I had a marine group 27 Exide Nautilus battery from ~'04 to '07. That thing was an acid spewer, from the caps. It retained its capacity surprisingly well in deep cycle duty compared to the wally world marine batteries I was using then.
I think it required lower absorption voltages than most marine batteries, and my vehicle's voltage regulation back then would allow 14.9v after start up and periodically 14.9 for no particular reason, even when hot.

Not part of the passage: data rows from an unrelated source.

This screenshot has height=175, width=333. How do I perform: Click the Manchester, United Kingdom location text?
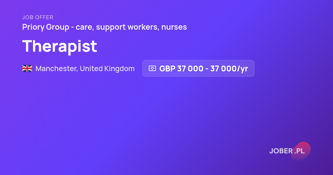[85, 69]
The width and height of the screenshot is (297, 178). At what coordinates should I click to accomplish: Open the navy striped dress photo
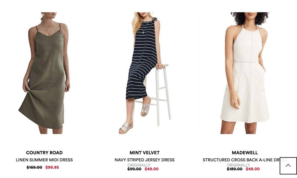tap(145, 73)
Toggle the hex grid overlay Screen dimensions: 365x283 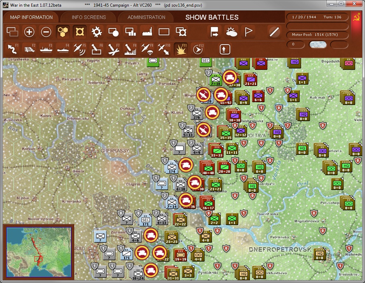point(63,32)
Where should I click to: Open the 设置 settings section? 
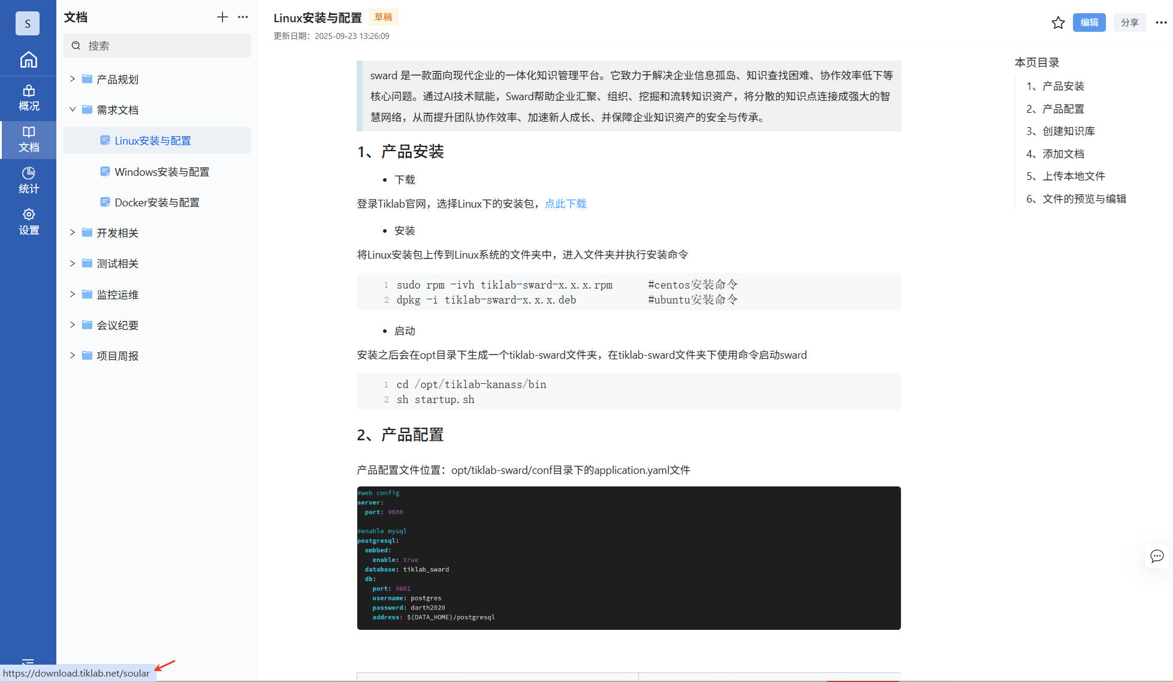pyautogui.click(x=28, y=222)
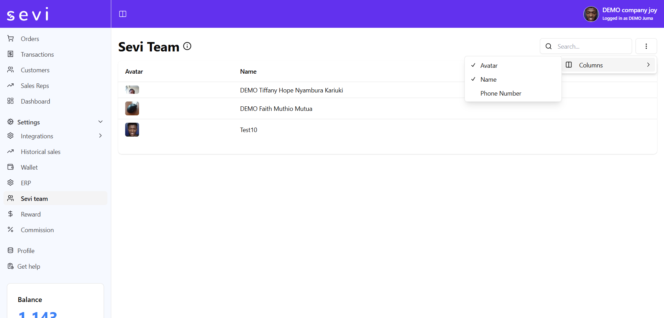
Task: Click the Commission percent icon
Action: (x=11, y=230)
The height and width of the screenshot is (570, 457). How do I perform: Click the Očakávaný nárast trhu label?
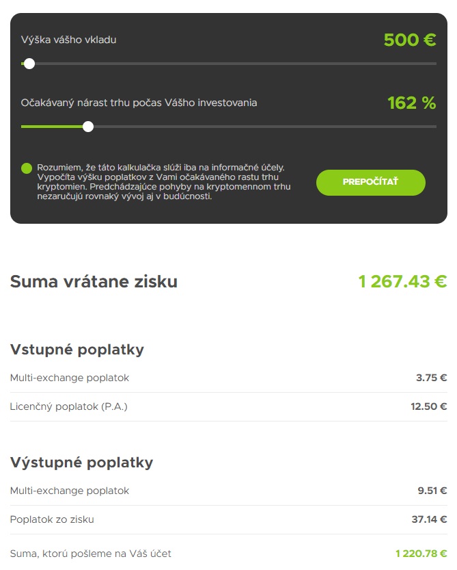click(139, 103)
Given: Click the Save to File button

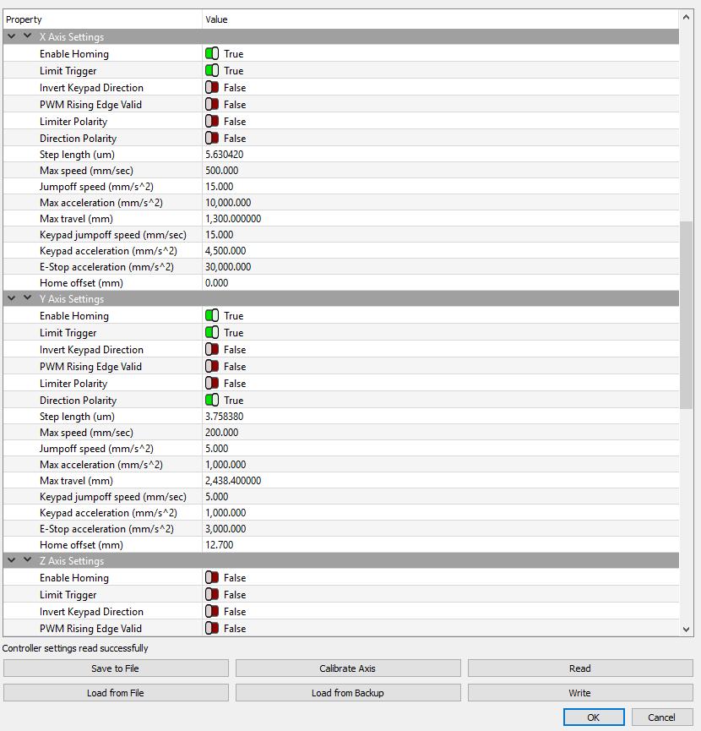Looking at the screenshot, I should (116, 668).
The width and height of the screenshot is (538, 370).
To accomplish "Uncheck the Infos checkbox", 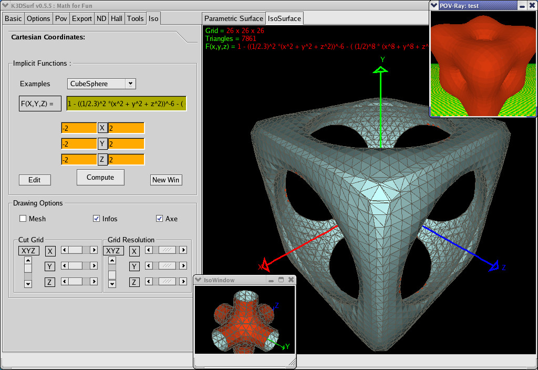I will tap(96, 219).
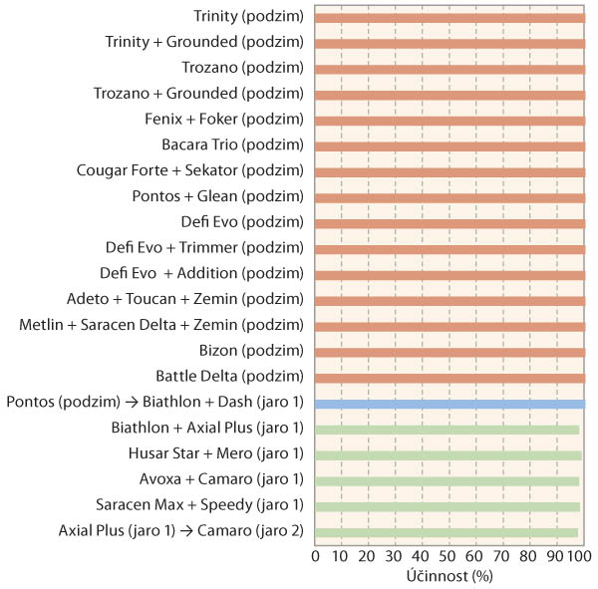Click the green Biathlon + Axial Plus bar
598x589 pixels.
click(x=447, y=430)
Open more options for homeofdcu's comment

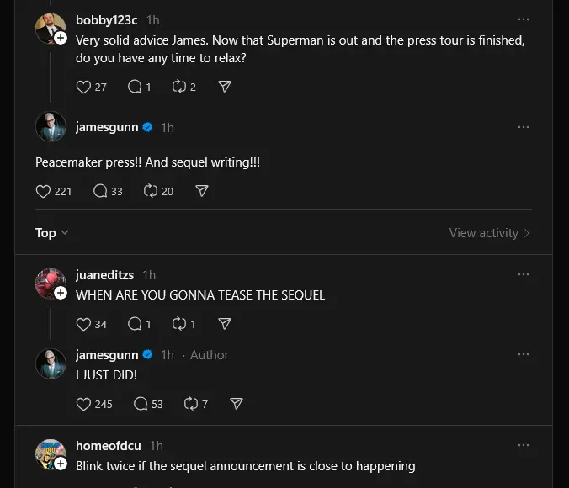pyautogui.click(x=524, y=445)
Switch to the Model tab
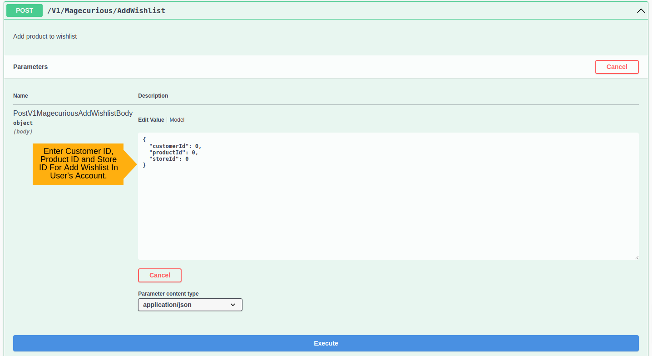Viewport: 652px width, 356px height. coord(177,119)
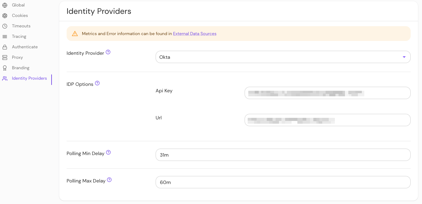
Task: Navigate to the Branding section
Action: [20, 68]
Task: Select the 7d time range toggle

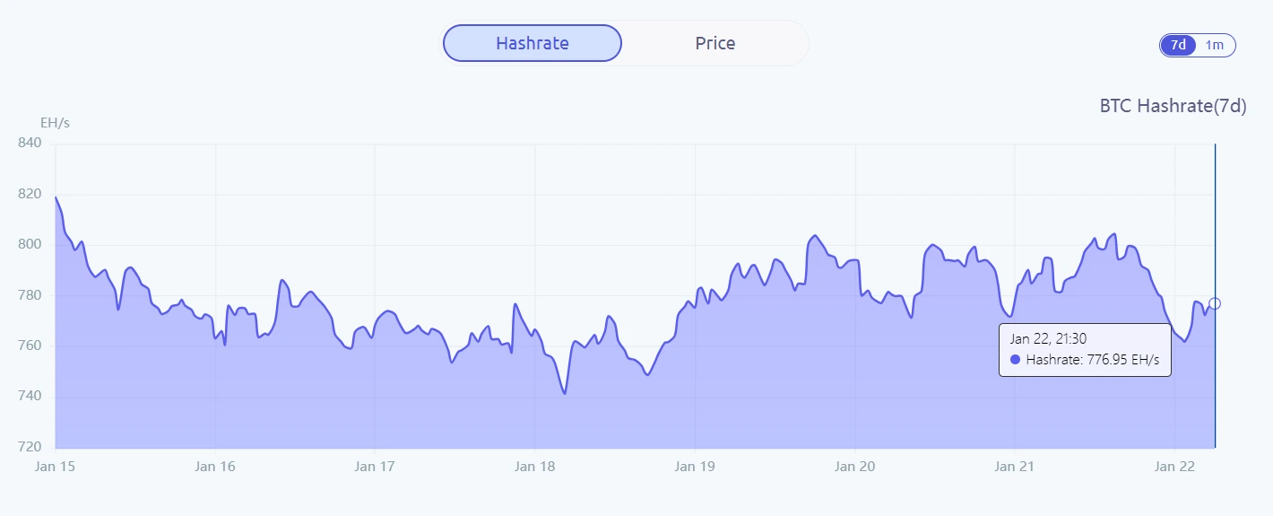Action: click(x=1178, y=45)
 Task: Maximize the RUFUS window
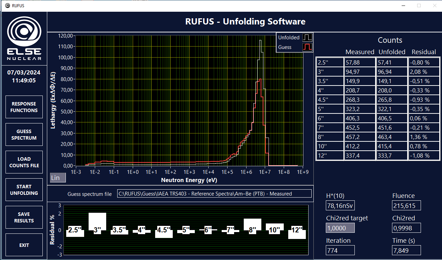point(419,6)
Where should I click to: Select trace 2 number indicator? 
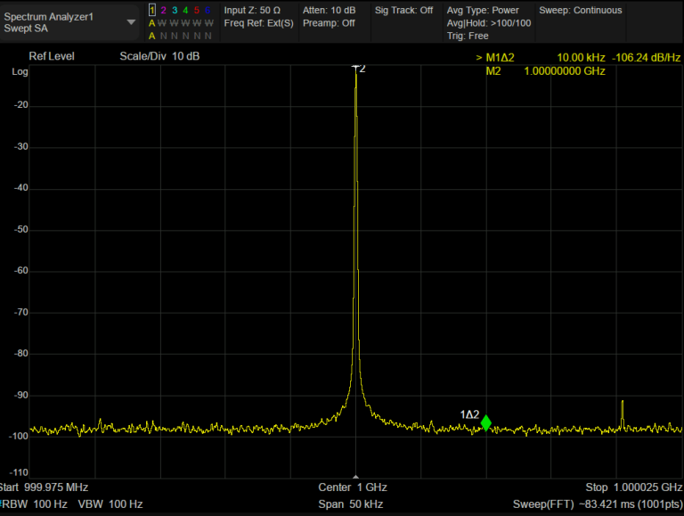click(163, 11)
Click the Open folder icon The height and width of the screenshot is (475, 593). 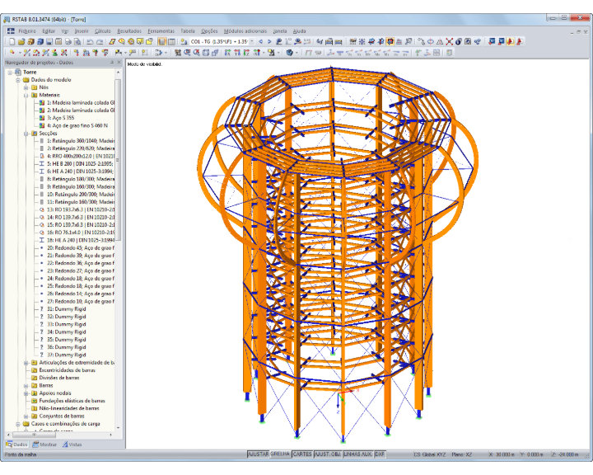coord(21,42)
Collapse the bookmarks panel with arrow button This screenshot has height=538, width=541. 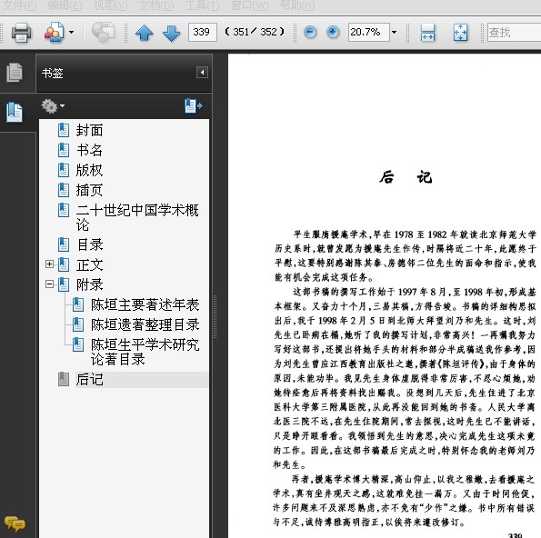pyautogui.click(x=202, y=73)

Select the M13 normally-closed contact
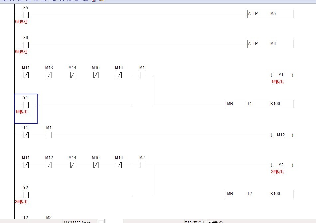pyautogui.click(x=49, y=75)
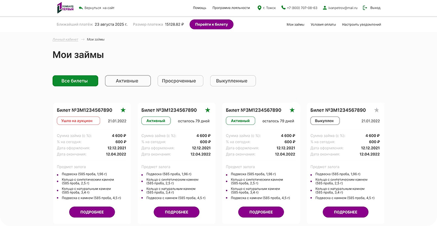Click the location pin icon for Томск
Image resolution: width=437 pixels, height=226 pixels.
pos(260,8)
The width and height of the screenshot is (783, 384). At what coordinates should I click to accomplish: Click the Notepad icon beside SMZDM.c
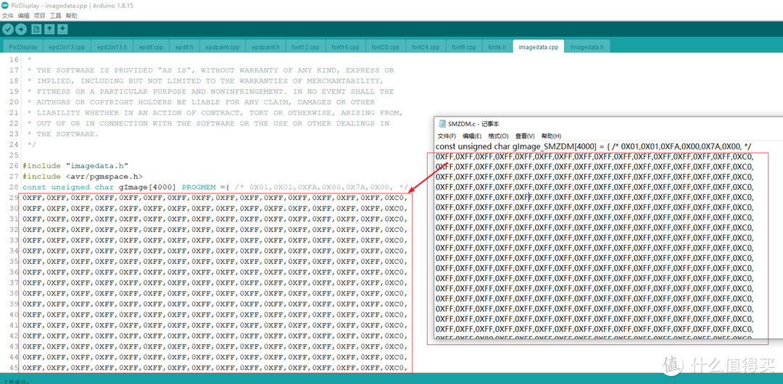[x=441, y=124]
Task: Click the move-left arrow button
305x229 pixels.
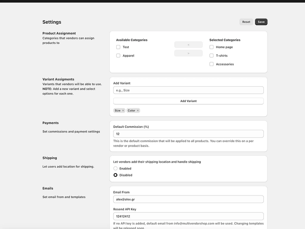Action: tap(188, 45)
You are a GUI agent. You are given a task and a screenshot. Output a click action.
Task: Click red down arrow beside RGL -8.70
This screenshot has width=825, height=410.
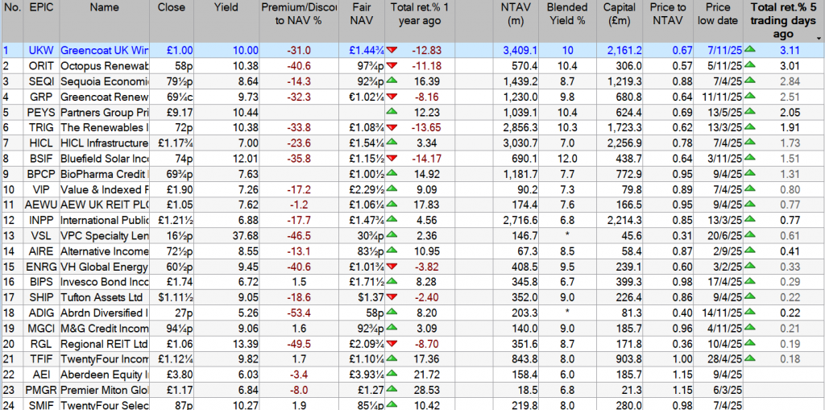[x=392, y=343]
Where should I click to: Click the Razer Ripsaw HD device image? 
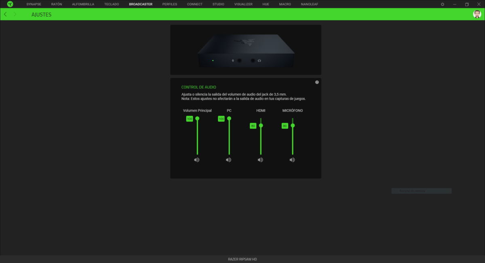coord(245,50)
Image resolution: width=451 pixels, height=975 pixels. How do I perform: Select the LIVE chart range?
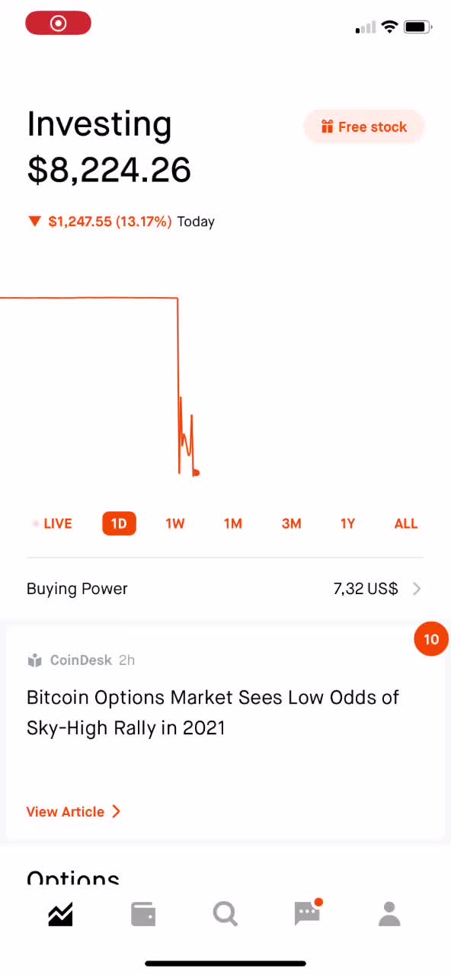click(x=53, y=523)
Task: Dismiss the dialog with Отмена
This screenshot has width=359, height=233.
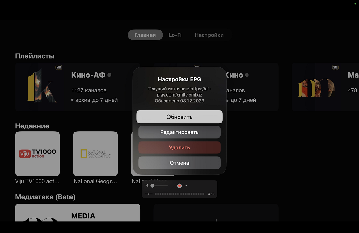Action: click(179, 163)
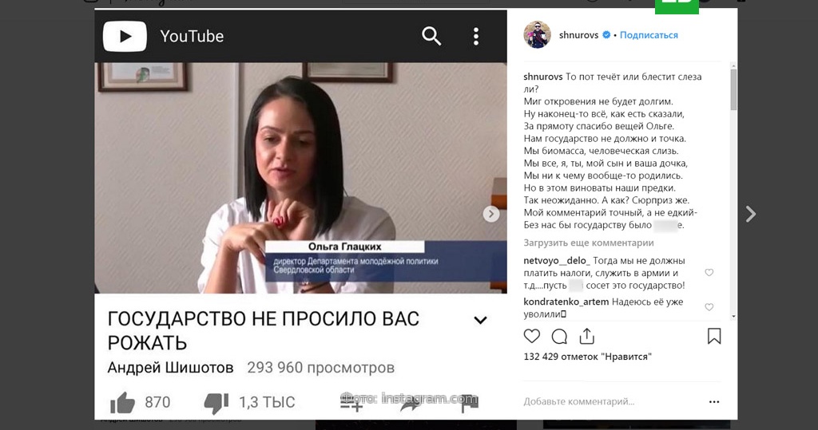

These higher voltages do cause more aggressive bubbling on flooded batteries which can push electrolyte past the caps.
I have found most flooded marine batteries in general need 14.7v or higher absorption voltage to reach full charge in a reasonable amount of time, so this old marine Exide was likely an exception that would probably have been been happier receiving 14.2 to 14.4v until full at 77f battery temperature.
I've No personal experience with more modern Exide batteries, and therefore no opinion on what's currently being made by them, and pretty much disregard other's opinions unless it is on recently made batteries, and still take that with a grain of salt as few have any idea about what a battery needs to remain healthy, or any way to judge its capacity or CCA retainment, much less the tools and knowledge to do so.
Leaky is another thing though, if overtightened clamps are not the cause.
My marine Exide battery did not leak from the posts, but from the caps. I used the threaded studs and wingnuts for my connections, hard to overtorque with wingnuts and fingers.